Task description: Set down every line from the one with "Click 'dist.tar.gz' in the test command" to the end of the entries, both ends included, exactly as it reads and without pictures.

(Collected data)

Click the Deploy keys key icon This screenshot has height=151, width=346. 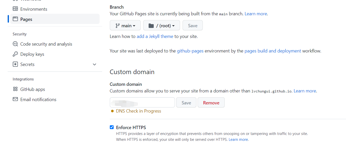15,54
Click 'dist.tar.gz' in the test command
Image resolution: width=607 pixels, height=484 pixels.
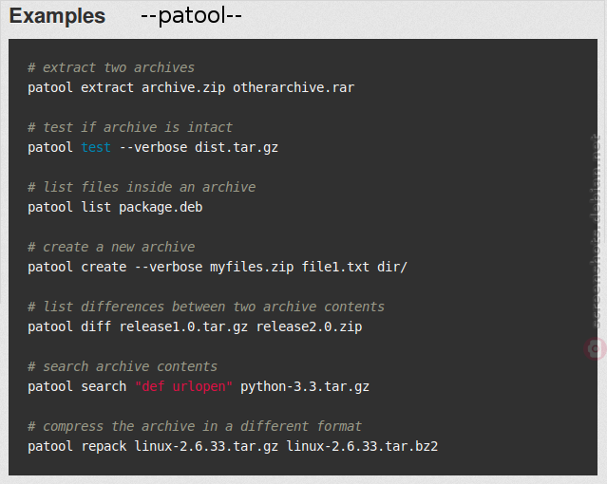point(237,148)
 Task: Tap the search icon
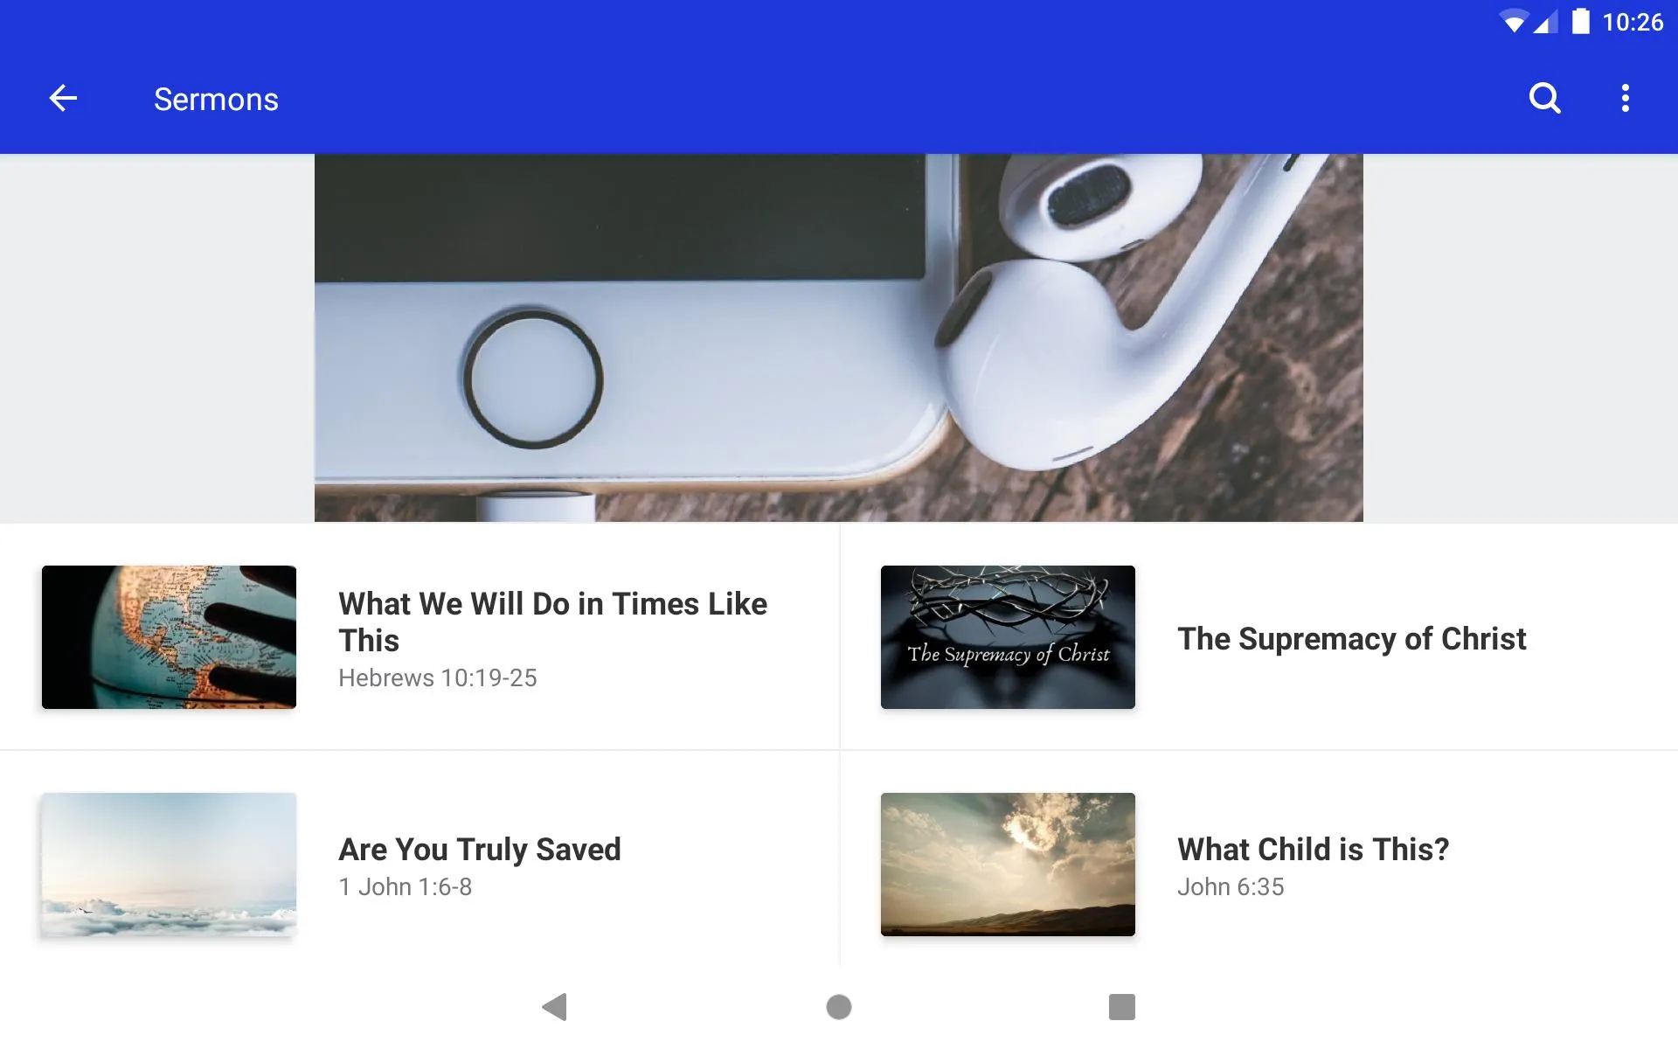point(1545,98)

Written response:
Click 'dist.tar.gz' in the test command
Image resolution: width=607 pixels, height=484 pixels.
point(237,148)
 Task: Tap the search icon
point(1545,98)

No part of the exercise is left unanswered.